Attached are photographs of a vase that has been in our family for several years. I have only recently been learning about Chinese porcelain so I can tell some about this vase.
The background, you may notice is gold. The only damage is that the ceramic dragon has got the tip of one back fin chipped off.
We also did an enlargement of the bottom "reign mark" in ink and have scanned and sent it.
I may have insight into the Dragon and Flower motif. I have been a practicing Buddhist for over 20 years. The teachings I follow came from a Northern Chinese, Mahayana priest Tien Tai who recognized the Lotus Sutra as the supreme teaching of the Buddhism. Within the Lotus Sutra is the parable of the Dragon King and his daughter. It tells of the Dragon King's daughter attaining Buddhahood without changing form.
In gratitude the dragon king vowed to protect the Lotus Sutra. It is recognized as the essence of the Lotus Sutra, teaching that we can attain Buddhahood in our present form as human beings.

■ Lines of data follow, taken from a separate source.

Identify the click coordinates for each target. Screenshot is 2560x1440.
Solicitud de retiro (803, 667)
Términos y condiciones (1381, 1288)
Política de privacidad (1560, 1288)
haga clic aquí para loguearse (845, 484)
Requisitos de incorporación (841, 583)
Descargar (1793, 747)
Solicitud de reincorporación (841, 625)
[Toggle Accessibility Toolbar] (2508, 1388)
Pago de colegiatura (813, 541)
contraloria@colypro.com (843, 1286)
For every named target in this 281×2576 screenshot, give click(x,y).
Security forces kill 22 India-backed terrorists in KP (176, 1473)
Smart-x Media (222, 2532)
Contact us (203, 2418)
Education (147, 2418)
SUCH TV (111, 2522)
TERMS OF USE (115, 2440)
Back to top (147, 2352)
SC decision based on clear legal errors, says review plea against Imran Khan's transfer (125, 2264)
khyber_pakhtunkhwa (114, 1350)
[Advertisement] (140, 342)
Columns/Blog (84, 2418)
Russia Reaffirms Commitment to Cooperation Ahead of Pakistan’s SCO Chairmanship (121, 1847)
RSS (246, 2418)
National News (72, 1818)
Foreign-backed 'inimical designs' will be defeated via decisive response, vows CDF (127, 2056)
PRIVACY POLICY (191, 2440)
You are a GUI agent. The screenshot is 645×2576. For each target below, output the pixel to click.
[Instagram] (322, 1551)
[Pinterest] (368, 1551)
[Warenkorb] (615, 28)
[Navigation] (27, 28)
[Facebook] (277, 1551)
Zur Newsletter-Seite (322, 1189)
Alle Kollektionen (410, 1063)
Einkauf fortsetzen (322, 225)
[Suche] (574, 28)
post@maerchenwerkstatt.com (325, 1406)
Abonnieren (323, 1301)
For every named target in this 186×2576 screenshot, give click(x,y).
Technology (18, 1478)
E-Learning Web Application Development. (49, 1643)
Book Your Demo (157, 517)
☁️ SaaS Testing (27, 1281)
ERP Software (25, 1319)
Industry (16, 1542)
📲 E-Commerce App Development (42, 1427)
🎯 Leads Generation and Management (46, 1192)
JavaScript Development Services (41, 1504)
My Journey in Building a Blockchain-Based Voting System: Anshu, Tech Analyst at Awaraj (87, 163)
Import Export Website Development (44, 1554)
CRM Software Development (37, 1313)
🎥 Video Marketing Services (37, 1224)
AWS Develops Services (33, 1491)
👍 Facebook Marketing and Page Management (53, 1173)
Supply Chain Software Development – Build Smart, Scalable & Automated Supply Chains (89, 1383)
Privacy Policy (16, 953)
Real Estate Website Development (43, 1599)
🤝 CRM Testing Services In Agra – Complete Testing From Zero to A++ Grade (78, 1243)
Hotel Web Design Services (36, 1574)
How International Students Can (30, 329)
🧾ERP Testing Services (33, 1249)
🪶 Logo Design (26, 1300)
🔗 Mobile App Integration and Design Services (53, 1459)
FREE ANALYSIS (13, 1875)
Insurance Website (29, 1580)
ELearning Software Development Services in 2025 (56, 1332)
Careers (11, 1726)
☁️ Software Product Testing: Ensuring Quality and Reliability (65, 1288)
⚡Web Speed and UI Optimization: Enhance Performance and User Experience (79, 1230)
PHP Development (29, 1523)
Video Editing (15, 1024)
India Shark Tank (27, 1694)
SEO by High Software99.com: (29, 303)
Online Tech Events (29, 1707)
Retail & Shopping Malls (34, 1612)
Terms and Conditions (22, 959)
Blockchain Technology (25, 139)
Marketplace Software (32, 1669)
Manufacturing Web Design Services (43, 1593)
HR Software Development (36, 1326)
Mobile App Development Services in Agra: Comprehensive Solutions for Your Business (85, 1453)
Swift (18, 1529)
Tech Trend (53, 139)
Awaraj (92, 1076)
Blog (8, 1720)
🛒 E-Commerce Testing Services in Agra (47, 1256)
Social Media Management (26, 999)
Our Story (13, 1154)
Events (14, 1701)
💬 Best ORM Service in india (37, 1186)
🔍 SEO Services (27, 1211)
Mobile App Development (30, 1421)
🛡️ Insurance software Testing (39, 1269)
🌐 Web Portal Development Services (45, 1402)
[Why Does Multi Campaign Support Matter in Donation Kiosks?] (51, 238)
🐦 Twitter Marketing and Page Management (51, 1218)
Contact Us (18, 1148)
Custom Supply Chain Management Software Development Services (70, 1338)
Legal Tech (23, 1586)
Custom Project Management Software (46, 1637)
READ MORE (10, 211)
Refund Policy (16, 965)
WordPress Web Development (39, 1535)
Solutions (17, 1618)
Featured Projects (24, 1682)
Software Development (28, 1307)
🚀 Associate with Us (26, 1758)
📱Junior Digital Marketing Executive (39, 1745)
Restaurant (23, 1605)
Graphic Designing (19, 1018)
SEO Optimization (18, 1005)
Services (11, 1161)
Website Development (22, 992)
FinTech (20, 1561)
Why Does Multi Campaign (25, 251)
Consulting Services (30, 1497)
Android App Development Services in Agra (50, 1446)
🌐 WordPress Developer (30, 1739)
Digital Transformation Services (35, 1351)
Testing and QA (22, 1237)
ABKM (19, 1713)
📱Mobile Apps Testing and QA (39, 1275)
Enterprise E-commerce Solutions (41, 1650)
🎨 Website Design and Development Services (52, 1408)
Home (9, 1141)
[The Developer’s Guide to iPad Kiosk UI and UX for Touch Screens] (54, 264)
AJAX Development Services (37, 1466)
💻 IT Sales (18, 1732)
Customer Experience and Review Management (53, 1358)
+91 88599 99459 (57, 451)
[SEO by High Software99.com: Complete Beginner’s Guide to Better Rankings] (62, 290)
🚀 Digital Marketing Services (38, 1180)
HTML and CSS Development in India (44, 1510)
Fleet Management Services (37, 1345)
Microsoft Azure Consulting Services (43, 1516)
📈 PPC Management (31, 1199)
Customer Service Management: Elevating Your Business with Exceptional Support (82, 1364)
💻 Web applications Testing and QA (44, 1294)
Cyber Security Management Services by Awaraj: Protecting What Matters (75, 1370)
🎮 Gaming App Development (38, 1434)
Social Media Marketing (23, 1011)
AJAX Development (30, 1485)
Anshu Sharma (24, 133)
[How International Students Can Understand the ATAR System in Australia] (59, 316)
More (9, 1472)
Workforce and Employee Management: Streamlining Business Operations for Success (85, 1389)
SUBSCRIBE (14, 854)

Recently, I noticed that under the belly of the Dragon (in the most protected position) is the only Lotus Flower. I am certain that this vase is depicting that parable. Also since there is a very large flower, (that I do not recognize) directly under the dragon's torso, I assume it is relevant to the story also.
I would be very grateful for any information you can provide about this vase.
Being a westerner with limited insights in Buddhism I am very grateful for your information. The vase itself most probably dates to the 20th century but seems to be of a surprisingly high quality.
If possibly I would actually like to have a direct scan of the mark, since this would be critical for the dating. The peculiar way in which the first (Da) character is written - the way the strokes are branching out - gives strength to my assumed date, though, but since the vase is of a high quality it would be fine to be sure it is not actually of the Qianlong period as the marks suggest. I don't think this is the case, though, since there also seems to be a little rim to the top edge of the neck, which is a feature never found on Qianlong period pieces.
As for the decoration I have little to add. The large red and white flower below the dragon is anyway a peony - most often referred to as a symbol of spring and female beauty and as such it could most probably fit into your story as a symbol for the daughter of the Dragon King.
Thank you again for submitting this interesting picture and story.